Namun jika status masih SPM (Surat Perintah Membayar) atau baru “Berhasil Cek Rekening”, prosesnya masih agak lama.
Mohon kesabaran bagi KPM pengguna KKS BRI.
2. Daftar 10 Daerah yang Disarankan Cek Saldo HARI INI (20 Mei 2026)
Berdasarkan informasi dari pendamping sosial, terdapat sejumlah daerah yang bagi KPM dengan status SI (Standing Instruction) disarankan untuk melakukan pengecekan saldo pada hari ini, karena peluang dana sudah masuk cukup besar.
Berikut daftarnya:
| No | Kabupaten/Kota | Provinsi |
|---|---|---|
| 1 | Padang Lawas Utara | Sumatera Utara |
| 2 | Tulang Bawang Barat | Lampung |
| 3 | Bekasi | Jawa Barat |
| 4 | Banyuwangi | Jawa Timur |
| 5 | Humbang Hasundutan | Sumatera Utara |
| 6 | Lamandau | Kalimantan Tengah |
| 7 | Ngada | Nusa Tenggara Timur |
| 8 | Pohuwato | Gorontalo |
| 9 | Paser | Kalimantan Timur |
| 10 | Kerinci | Jambi |
Catatan: Pengecekan ini hanya berlaku bagi KPM yang statusnya sudah Standing Instruction (SI) di aplikasi SIKS-NG. Jika status masih “Berhasil Cek Rekening” atau SPM, jangan dulu mengecek karena saldo dipastikan belum ada.
3. Bantuan Lain yang Juga Sedang Disalurkan
Selain PKH dan BPNT, pemerintah juga menyalurkan beberapa bansos lain:
-
PIP (Program Indonesia Pintar): Bantuan untuk jenjang TK, SD, SMP, dan SMA sudah mulai disalurkan. KPM dapat mengecek melalui rekening Simpel atau bertanya langsung kepada guru di sekolah masing-masing.
-
ATENSI (Asistensi Rehabilitasi Sosial): Masih dalam tahap penyaluran dan belum merata. Diharapkan segera ada kabar baik bagi penerima.
-
Bantuan Pangan: Beras 20 kg & Minyak Goreng 4 Liter: Statusnya masih terkendala. Seharusnya sudah cair sejak bulan Ramadan, tetapi hingga kini penyaluran masih berlangsung secara bertahap di setiap daerah. Ada wilayah yang sudah menerima, ada yang belum.
4. Penyebab Bansos Tidak Cair & Solusinya
Banyak KPM yang mengeluhkan bansos tahap 2 (April-Mei-Juni 2026) belum kunjung masuk.
Berikut penyebab utama dan langkah yang harus dilakukan:
a.

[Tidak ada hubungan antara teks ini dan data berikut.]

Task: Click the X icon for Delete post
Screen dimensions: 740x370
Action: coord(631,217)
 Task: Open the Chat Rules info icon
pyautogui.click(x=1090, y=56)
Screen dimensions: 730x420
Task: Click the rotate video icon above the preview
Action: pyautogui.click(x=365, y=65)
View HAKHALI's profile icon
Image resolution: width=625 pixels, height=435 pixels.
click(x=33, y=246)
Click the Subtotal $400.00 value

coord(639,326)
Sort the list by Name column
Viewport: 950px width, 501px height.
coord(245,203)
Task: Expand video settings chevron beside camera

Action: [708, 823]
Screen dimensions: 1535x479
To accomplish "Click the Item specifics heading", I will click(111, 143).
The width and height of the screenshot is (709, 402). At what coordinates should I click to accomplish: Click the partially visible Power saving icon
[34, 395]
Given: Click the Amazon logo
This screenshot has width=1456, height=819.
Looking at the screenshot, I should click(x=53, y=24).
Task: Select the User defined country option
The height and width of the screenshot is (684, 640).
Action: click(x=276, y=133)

Data Tidak Sinkron (KK & KTP tidak padan)
Perbedaan nama, tempat, atau tanggal lahir antara KK, KTP, dan data Dukcapil menjadi penghambat utama.
Solusi: Segera sinkronkan data ke Dinas Kependudukan dan Catatan Sipil (Dukcapil) setempat.
b. Perubahan Data Keluarga Tidak Dilaporkan
Adanya anggota keluarga baru, pindah alamat, anggota meninggal dunia, atau perubahan status pernikahan yang tidak dimutakhirkan akan membuat bansos terhenti.
Solusi: Laporkan perubahan tersebut ke pendamping sosial, kantor desa/kelurahan, atau dinas sosial.
c. Kesalahan Input Data oleh Petugas
Meskipun data KPM sudah benar, bisa saja petugas di lapangan salah memasukkan NIK atau nama ke dalam sistem.
Solusi: Tanyakan langsung ke pendamping PKH atau operator desa/kelurahan untuk memeriksa ulang data yang diinput.